When the Noise Finally Stops

The Olympics are over, and I didn’t realize how much space they were taking up until they were gone.

I watched them as they happened — live or as they were broadcast — and by the end, the constant coverage felt less like sport and more like saturation. Endless stories, polished narratives, and a spotlight on access and privilege that’s hard to ignore once you see it. It was impressive, sure, but also exhausting.

Maybe that’s because I’m already dealing with enough noise.

Between my ongoing recovery, heightened sensitivity, and literal construction crews outside my house running machines for days on end, my nervous system has been running hot. Add nonstop Olympic coverage to that, and even something celebratory becomes one more thing my brain has to process.

When you’re healing, stimulation hits home differently.

Now that it’s over, there’s relief.

The evenings feel quieter. The pressure to keep up is gone. There’s no more “what did I miss?” or countdown to the next event. Just space.

And that space is letting me return to something that actually steadies me: writing.

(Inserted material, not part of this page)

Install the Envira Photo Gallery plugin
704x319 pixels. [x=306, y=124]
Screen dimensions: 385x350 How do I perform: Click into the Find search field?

Blogging isn’t about reacting in real time. It isn’t about spectacle. It’s about slowing down enough to notice what’s true. It’s about making sense of experiences that don’t fit neatly into highlight reels or broadcast packages.

At my desk, with a iPad open and a cup of coffee cooling beside it, there’s no crowd noise. No commentary. No medal ceremony. Just thought, reflection, and the quiet discipline of putting words on a page.

Sometimes progress isn’t about adding more.

Sometimes it’s about subtracting the noise.

The games are over. The machines outside will eventually move on. And here I am — back at the desk, back to writing, back to hearing myself think.